Some politicians in neighboring Baltic states Estonia and Latvia, where people also suffered decades of Soviet occupation, have joined the call for the world's biggest retailer to stop selling Soviet-themed merchandise, which appears to be trendy right now.
Lithuanian Ambassador to the United States Rolandas Krisciunas told AFP on September 7 that Walmart has not yet responded to his letter this week asking the retailer to withdraw the merchandise.
Walmart has stores in 28 countries but not in the Baltic states or other countries that were once dominated by the Soviet Union.

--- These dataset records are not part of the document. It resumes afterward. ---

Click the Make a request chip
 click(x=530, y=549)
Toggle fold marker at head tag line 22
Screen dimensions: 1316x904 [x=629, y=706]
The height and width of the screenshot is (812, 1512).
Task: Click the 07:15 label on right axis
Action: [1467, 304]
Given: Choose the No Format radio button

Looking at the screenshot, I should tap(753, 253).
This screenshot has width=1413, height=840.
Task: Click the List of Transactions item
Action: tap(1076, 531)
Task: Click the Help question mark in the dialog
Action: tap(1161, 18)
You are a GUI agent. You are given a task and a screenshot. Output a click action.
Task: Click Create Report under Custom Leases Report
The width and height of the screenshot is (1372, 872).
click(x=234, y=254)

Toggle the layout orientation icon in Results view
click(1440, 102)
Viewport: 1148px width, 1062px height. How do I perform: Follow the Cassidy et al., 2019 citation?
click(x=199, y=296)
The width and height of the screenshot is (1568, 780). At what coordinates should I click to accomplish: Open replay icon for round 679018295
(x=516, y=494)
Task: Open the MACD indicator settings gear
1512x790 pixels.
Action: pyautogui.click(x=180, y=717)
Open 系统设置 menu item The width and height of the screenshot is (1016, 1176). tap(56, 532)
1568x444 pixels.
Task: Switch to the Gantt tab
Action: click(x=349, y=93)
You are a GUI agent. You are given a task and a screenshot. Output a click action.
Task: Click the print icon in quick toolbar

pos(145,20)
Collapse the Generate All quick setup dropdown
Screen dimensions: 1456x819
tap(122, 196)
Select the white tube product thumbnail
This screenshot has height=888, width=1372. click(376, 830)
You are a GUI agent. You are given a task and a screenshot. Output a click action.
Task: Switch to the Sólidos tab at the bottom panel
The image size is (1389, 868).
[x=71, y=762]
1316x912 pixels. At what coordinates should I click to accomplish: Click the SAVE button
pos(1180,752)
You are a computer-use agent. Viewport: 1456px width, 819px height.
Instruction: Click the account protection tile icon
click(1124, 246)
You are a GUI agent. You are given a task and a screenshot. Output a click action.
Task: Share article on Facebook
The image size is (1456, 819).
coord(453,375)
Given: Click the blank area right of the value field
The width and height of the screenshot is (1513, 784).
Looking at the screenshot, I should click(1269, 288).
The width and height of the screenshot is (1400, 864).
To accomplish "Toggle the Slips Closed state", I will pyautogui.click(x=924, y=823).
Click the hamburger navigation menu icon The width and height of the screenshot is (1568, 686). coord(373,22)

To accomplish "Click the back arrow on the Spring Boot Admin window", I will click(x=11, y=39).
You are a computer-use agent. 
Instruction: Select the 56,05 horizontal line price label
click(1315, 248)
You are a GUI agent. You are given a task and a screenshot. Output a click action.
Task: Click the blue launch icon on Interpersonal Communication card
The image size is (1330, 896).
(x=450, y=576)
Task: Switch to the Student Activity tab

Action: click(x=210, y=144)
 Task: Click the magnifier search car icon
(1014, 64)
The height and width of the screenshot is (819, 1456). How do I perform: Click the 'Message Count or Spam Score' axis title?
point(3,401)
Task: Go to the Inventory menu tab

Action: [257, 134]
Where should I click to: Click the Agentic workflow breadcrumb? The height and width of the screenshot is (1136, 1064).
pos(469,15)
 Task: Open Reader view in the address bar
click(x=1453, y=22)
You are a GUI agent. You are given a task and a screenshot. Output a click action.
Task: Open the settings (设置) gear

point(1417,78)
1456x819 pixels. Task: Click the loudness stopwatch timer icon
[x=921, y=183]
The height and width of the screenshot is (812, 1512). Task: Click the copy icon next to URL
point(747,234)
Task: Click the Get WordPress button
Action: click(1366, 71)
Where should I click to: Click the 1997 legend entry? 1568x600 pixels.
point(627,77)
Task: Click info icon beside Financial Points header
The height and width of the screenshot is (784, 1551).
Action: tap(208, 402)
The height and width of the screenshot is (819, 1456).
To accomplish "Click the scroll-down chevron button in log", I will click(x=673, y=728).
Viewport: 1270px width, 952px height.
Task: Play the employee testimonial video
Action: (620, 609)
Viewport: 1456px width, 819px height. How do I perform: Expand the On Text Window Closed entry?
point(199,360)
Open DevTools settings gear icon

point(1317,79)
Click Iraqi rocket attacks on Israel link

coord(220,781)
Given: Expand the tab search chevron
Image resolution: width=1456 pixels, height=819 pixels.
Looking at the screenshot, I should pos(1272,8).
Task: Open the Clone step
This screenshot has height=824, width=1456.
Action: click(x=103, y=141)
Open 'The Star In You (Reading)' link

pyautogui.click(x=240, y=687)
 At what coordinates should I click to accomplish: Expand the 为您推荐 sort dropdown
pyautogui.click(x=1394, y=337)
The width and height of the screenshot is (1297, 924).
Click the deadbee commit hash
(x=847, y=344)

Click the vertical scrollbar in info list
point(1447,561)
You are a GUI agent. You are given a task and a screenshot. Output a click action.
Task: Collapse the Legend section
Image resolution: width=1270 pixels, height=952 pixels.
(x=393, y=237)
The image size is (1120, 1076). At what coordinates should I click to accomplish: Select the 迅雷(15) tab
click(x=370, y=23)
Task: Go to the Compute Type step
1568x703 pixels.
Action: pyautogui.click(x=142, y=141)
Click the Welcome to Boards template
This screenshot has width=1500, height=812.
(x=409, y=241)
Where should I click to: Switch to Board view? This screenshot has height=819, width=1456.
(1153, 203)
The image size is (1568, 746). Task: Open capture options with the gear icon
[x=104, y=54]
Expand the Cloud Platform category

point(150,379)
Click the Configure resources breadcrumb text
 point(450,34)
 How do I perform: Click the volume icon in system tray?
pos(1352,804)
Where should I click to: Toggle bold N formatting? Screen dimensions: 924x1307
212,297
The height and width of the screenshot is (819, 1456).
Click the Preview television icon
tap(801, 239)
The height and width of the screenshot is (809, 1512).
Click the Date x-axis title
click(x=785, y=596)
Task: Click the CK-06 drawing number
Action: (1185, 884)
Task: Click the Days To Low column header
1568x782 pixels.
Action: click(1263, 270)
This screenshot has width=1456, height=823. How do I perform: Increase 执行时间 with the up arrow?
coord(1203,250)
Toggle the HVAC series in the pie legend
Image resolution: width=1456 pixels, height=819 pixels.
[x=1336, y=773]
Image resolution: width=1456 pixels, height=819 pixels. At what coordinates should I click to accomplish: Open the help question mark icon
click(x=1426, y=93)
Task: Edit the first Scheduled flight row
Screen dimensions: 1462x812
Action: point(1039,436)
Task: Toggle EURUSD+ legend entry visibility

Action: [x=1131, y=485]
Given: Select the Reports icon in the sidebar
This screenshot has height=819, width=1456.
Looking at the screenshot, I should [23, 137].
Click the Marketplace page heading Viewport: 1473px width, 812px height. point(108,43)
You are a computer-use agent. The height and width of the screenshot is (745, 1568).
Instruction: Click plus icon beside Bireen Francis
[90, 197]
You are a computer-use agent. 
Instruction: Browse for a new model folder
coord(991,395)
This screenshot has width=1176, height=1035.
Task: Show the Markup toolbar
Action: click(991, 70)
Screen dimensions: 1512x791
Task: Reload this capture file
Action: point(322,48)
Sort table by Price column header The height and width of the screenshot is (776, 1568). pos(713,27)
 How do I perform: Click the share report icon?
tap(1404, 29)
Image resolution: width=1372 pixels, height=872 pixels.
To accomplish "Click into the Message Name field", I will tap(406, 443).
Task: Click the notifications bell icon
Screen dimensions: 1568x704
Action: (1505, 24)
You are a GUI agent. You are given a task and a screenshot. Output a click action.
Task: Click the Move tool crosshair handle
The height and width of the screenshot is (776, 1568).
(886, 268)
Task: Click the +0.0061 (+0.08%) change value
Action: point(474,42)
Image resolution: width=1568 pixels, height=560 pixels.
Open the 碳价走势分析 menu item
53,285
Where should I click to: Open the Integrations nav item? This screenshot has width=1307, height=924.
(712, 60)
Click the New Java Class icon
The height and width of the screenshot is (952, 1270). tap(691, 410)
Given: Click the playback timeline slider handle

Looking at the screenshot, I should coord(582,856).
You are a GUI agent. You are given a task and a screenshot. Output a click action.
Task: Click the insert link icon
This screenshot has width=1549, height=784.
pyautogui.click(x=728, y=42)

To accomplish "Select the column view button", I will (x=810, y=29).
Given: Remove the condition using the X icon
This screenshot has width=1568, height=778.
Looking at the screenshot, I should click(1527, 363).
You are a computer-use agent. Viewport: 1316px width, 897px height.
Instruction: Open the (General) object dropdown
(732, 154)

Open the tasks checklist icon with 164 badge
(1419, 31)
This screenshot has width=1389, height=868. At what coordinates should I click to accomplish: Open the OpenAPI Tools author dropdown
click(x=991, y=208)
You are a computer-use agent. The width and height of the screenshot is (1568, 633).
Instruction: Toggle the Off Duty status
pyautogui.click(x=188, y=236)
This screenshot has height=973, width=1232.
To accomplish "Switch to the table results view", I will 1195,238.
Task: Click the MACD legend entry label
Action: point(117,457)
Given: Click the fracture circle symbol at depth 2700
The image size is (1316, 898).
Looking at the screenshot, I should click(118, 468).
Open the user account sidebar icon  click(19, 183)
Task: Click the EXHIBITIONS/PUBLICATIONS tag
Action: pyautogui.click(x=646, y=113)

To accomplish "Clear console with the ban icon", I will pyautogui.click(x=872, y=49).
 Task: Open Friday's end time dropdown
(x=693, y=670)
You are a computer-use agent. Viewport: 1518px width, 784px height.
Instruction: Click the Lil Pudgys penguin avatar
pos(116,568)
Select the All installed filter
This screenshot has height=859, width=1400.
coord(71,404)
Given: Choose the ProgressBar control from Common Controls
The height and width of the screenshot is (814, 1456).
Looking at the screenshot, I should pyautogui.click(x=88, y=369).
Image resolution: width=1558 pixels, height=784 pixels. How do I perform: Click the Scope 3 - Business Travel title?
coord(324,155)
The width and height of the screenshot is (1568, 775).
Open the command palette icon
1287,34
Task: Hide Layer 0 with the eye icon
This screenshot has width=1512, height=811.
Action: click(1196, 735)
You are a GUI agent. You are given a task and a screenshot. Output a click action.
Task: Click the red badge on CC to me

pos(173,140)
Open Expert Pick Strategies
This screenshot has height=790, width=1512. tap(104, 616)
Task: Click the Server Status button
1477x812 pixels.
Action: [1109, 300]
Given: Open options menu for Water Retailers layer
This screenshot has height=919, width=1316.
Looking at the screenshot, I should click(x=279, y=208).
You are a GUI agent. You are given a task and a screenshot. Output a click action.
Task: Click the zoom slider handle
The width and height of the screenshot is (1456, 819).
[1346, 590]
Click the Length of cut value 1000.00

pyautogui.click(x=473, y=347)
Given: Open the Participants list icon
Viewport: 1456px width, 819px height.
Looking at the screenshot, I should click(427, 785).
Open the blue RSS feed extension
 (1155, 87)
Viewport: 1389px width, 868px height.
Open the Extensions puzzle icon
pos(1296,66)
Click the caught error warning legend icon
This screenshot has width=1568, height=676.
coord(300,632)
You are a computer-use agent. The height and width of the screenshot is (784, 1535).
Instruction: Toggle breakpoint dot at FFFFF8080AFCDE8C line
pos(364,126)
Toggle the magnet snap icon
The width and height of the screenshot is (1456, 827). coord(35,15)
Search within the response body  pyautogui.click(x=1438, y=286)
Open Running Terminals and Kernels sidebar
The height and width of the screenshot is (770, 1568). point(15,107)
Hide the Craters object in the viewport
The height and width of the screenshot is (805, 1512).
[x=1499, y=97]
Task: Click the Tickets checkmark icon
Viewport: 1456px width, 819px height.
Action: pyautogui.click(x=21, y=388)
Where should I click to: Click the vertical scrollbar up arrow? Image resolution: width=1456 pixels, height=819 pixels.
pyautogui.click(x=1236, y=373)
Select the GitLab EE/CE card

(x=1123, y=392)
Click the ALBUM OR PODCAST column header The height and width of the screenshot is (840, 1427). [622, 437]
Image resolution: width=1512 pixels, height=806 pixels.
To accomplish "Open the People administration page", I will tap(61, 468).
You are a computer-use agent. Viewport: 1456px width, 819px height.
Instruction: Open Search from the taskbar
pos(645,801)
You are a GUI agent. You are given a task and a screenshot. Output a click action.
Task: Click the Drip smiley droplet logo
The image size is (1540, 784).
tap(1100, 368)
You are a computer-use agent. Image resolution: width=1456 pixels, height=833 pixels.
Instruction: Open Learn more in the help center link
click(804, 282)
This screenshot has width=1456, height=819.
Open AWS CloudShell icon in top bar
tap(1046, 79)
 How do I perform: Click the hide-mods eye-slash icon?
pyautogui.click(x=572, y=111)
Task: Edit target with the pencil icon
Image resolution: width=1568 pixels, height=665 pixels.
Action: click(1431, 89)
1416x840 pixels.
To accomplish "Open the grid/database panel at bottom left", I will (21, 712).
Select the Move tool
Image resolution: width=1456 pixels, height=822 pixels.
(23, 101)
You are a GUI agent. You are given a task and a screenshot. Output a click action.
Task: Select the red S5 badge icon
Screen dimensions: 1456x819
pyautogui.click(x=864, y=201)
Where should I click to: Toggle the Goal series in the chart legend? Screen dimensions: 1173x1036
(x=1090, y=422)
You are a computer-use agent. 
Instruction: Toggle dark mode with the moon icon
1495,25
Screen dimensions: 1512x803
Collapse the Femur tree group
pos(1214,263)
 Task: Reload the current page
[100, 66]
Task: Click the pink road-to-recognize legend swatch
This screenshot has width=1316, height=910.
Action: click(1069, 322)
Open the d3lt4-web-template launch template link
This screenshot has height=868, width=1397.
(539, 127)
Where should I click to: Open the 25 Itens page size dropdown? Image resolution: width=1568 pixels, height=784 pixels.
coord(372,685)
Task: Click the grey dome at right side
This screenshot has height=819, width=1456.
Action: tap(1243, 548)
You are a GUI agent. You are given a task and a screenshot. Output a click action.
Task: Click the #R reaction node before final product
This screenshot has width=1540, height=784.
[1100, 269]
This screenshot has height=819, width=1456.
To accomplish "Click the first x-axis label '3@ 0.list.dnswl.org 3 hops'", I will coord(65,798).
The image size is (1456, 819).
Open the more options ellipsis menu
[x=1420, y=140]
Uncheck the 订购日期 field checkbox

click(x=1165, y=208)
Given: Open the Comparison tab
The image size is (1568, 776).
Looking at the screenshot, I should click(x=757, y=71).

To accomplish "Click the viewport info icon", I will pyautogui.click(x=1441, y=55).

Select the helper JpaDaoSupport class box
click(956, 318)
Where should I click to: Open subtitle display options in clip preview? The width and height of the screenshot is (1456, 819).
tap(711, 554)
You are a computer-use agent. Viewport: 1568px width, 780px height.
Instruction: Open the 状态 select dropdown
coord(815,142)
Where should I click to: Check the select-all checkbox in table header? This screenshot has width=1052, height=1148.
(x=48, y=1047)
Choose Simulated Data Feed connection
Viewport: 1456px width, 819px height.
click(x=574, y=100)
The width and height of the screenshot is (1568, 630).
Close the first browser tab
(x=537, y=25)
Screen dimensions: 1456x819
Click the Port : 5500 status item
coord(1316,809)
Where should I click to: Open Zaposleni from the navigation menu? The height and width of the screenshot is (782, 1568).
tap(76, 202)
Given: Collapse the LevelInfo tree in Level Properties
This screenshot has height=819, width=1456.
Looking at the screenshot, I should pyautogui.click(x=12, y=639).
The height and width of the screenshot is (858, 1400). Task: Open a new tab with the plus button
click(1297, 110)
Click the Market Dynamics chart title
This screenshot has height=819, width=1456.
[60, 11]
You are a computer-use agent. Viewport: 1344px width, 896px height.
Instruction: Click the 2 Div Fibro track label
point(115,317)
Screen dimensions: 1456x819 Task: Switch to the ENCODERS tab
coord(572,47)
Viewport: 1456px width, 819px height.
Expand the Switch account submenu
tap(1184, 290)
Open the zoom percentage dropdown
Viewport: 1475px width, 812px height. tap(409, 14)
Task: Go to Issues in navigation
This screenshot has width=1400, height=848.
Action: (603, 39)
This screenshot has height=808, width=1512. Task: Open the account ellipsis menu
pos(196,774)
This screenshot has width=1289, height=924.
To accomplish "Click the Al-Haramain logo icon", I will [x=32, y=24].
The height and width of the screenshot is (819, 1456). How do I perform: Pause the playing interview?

Still, much of its merchandise is available online, where Walmart is selling red-hooded sweatshirts and T-shirts emblazoned with the hammer-and-sickle symbol over the caption "CCCP," which means "USSR" in the Cyrillic alphabet.
Hoodies described as "cool" on Walmart's website cost $29.95, while the T-shirts go for $18.
Walmart did not immediately comment on the matter, but guidelines posted on its website prohibit the sale of products related to "any historical or news event" that could be considered "offensive."
In May, German sports gear maker Adidas agreed to remove a red tank top with the letters USSR and emblems of the Soviet Union from its online store. The item was being sold ahead of the soccer World Cup in Russia.
Lithuania was a battleground between Nazi and Soviet troops during World War II.
It was seized by Moscow in 1940 under a secret pact with Adolf Hitler. Within a decade, some 300,000 Lithuanians had been deported, mostly to Siberia, or killed in insurgent fighting.
Lithuania joined both the EU and NATO in 2004.